_CONSIGNE:_
Renommez « GitHub » en « GitLab » dans les lignes comprises entre celle qui contient « Where should I » et celle qui contient « (x=419, y=28) », bornes incluses. Recopiez ces seules lignes sans autre modification et sans les images.

_DONNÉES FOURNIES:_

================

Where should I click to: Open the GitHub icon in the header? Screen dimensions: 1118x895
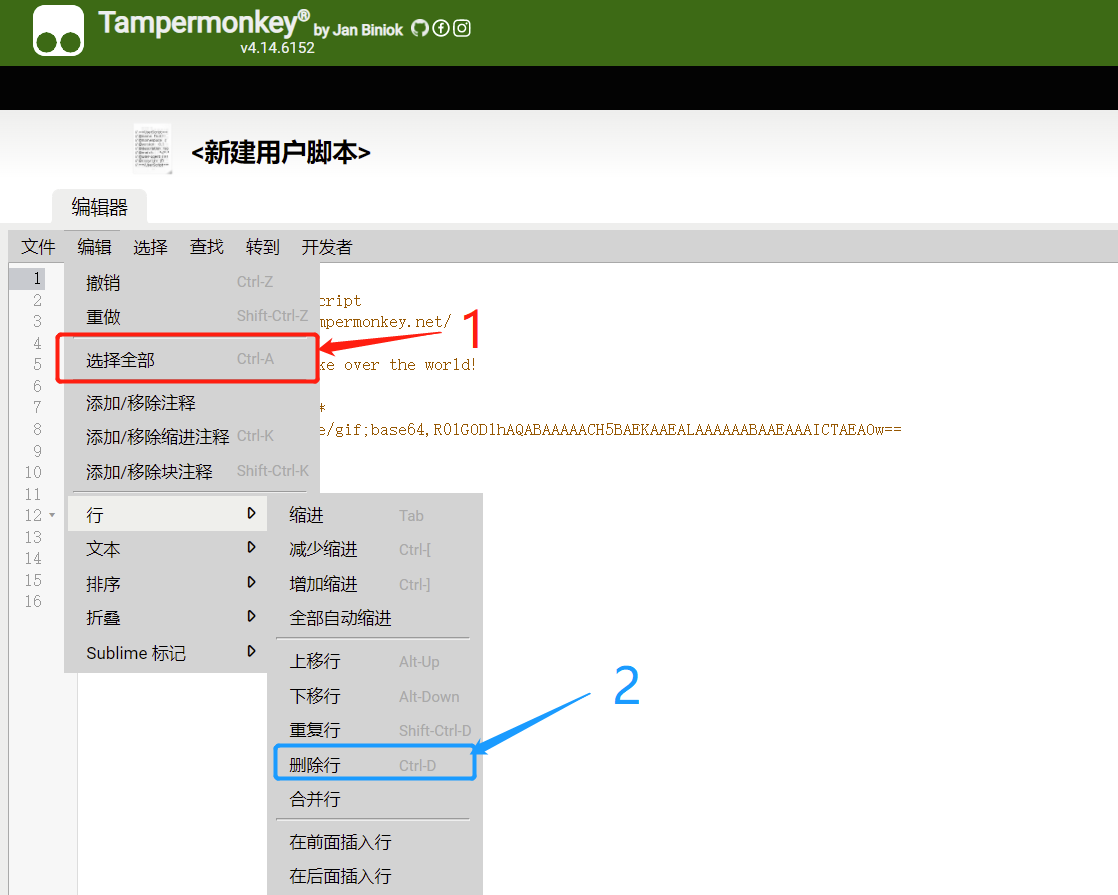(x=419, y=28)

================

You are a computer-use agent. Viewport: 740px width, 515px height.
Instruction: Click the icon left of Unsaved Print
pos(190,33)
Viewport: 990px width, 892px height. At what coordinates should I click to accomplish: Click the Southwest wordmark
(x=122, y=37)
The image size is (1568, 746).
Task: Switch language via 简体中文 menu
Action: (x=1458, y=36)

================

_RÉSULTAT ATTENDU:_
Where should I click to: Open the GitLab icon in the header? Screen dimensions: 1118x895
(x=419, y=28)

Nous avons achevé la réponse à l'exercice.